The politicians’ lack of concern has left the labourers’ relatives angry. “They know we are migrant construction workers; we won’t be here to cast votes,” said Kurma Basappa, who lost son Deo and sister-in-law Laxmi.

“The police said the condition of the injured is not serious? Why don’t you go and see for yourself?” cried Rajamma who lost her five-year-old daughter Savita and brothers Chinappa and Mimanja.

The workers – who were laying sewerage pipes in the upscale Carter Road area to prevent flooding next monsoon -- are not from Tamil Nadu, as police had earlier said, but from Yedagiri in Andhra Pradesh.

The accused youths had been “defiant and rude” during the breathalyser test and interrogation, said inspector Shivaji Kolekar of Khar police station.

Five of them, booked under the Bombay Prohibition Act, were granted bail late last night by a holiday court.
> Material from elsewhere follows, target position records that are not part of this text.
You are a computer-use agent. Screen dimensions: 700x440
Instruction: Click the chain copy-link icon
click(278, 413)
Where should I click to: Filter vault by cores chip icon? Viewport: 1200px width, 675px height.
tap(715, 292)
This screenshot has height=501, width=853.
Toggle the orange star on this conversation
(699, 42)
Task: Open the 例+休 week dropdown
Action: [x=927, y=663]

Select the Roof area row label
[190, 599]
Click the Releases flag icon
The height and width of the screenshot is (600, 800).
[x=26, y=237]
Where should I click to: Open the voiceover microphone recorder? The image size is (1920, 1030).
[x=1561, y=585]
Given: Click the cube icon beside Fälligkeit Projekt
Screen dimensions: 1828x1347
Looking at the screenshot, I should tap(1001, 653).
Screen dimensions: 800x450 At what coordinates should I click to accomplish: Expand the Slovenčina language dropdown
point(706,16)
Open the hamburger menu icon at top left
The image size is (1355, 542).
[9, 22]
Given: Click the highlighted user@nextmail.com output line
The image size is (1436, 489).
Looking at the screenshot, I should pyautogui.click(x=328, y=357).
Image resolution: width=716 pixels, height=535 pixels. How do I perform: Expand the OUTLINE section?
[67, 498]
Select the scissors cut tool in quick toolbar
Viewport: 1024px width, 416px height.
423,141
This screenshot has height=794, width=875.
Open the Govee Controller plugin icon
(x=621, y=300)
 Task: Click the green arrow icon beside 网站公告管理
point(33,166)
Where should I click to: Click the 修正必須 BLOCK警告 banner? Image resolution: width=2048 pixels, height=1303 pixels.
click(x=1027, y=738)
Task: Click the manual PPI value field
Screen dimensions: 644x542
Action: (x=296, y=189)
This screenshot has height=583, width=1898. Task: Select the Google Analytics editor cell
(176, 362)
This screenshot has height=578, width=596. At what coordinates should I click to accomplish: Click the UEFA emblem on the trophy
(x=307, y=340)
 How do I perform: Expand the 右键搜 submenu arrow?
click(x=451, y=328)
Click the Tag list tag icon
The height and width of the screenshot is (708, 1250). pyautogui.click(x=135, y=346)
Alistair, who is in custody charged with culpable homicide not amounting to murder, keeps shrugging the tragedy off as “just an accident”, Kolekar said.

“He constantly shrugs and talks back during interrogation. His other friends had the same callous attitude. The lone girl in the group, Ronalda Gilbert (20), is the only one who seemed shaken. She cried non-stop till her family took her home.”